Kim Warren talks intersectionality of race and gender at International Women’s Day summit keynote

Professor+Kim+Warren+is+a+scholar+of+gender+and+race+in+African+American+and+Native+American+studies+at+the+University+of+Kansas.

Austin Shaw

Professor Kim Warren is a scholar of gender and race in African American and Native American studies at the University of Kansas.

Professor Kim Warren gave the International Women’s Day Keynote address Tuesday evening in the Rhatigan Student Center’s Beggs Ballroom. The talk focused on how to engage in a global conversation about what feminism means and the ways in which women conceive of themselves in citizenship roles.

Warren (Ph.D. and M.A. Stanford; B.A. Yale) is a scholar of gender and race in African American and Native American studies, history of education, and United States history at the University of Kansas.

Warren spoke about the effect that the #MeToo movement and global women’s marches are having on feminism — conceptually and practically.

“Because of this attention to feminism and women’s activism, in women’s marches and voting, I think that we actually find ourselves in a particularly important time in history where feminism in its many forms needs more attention from all of us but it needs more attention from scholars,” she said.

Warren said the concepts surrounding feminism have changed, as have its definitions, since the word entered the English dictionary in 1841.

“They were very simple definitions. Now they’re much more complicated,” Warren said.

She said that in 1841, the definition of feminism was, “the qualities of females” according to Noah Webster of Webster’s dictionary. In 2018, feminism is defined in Merriam-Webster as, “the theory of the political, economic, and social equality of the sexes” and as the “organized activity on behalf of women’s rights and interests.”

Warren spoke about two ideological shifts important to gaining suffrage and the intersectionality of feminism as it pertains to Native Americans and African Americans.

Warren spoke about how white women were influenced by a framework of feminist ideas that had to do with the Haudenosaunee/Iroquois women.

“Iroquois women ignited what we might think of as the revolutionary vision of early feminists by providing a model for freedom and agency,” Warren said. “White women were inspired by Native American women’s control of their bodies and property, religious voice, custody of their children, control of their work,” she said.

She also outlined how African American women pulled themselves into political work in the 1930s and the 1940s, even though many of them felt threatened if they exercised the right to vote that had just been guaranteed to them by the 19th amendment.

Mary McLeod Bethune (1875-1955) was one of the most important race and gender leaders of her time, Warren said.

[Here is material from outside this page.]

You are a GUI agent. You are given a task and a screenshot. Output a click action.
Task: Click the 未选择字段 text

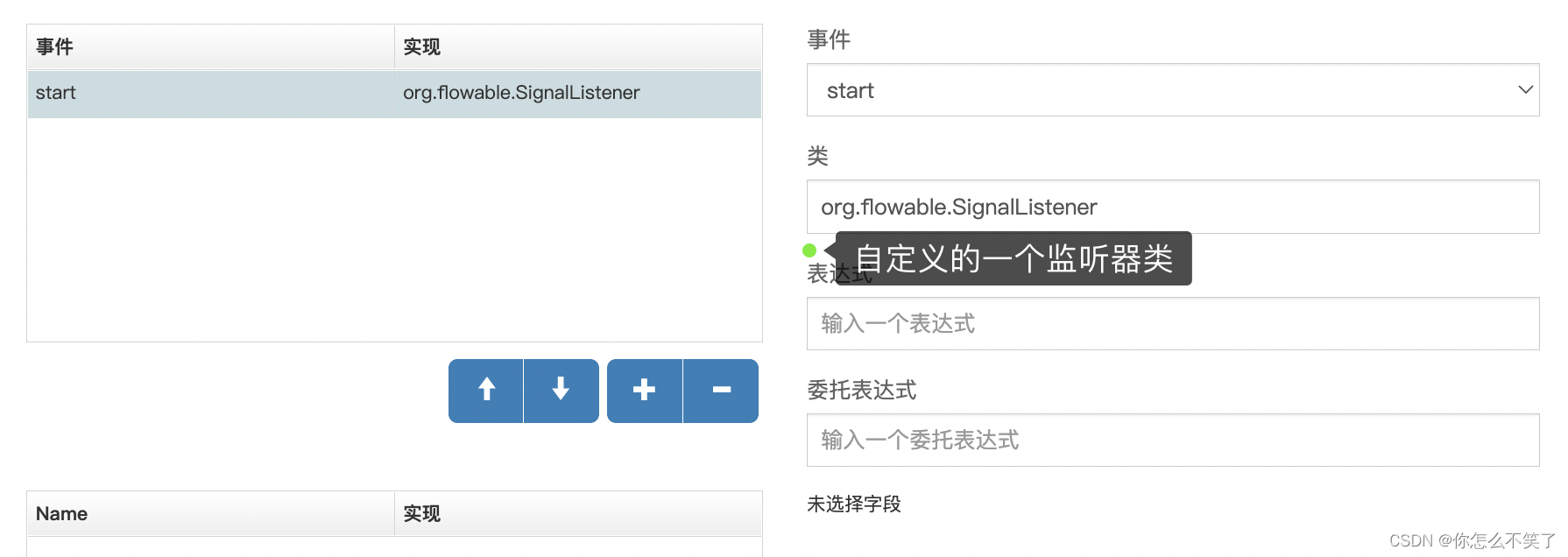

“I think that she was not reflecting back on the world as it was in the way that she spoke about black women,” she said. “I think she was using this concept of ideology to think about the world as she imagined could be.”

Warren said she thinks Bethune was one of the most important, though oft-overlooked, intellectuals of the 19th century. In fact, Bethune was one of the first African American women to have a federal appointment and acted as an advisor to multiple presidents and an unofficial advisor to President Franklin D. Roosevelt. She also helped shift black voters from the Republican party to the Democratic party, Warrens said.

Warren said it’s important to think about the idea of citizens of the world and voting. She also said she wanted to remind listeners that 1920 — when the 19th amendment passed — does not mark a moment for black women or Native American women feeling completely enfranchised or completely equal.

“It’s important to keep in mind the barriers that existed, particularly between 1920 and the passage of the Voting Rights Act of 1965, for voters of color,” she said.

“We have to keep the diverse and growing history at the center of the call for women’s rights. We have to understand the intersections of race and gender. We have to understand and retell a more inclusive history that puts women of color through their actions, but also through their thoughts at the center.”

Warren’s publications include The Quest for Citizenship: African American and Native American Education in Kansas, 1880–1935 (University of North Carolina Press, 2010), which examines the formation of African American and Native American citizenship, belonging, and identity in the United States by comparing their educational experiences in Kansas between 1880 and 1935.

She is also editor with John L. Rury of Transforming the University of Kansas: A History, 1965-2015 (University Press of Kansas, 2015). Warren’s other publications include examinations of Native American masculinity and athletics, separate gender spheres ideology, and African American tourism in West Africa.

Warren’s second monograph, an investigation of Mary McLeod Bethune’s political strategies to advance the movements of women and African Americans in the Franklin D. Roosevelt administration, has been supported by a postdoctoral fellowship from the Woodrow Wilson National Fellowship Foundation.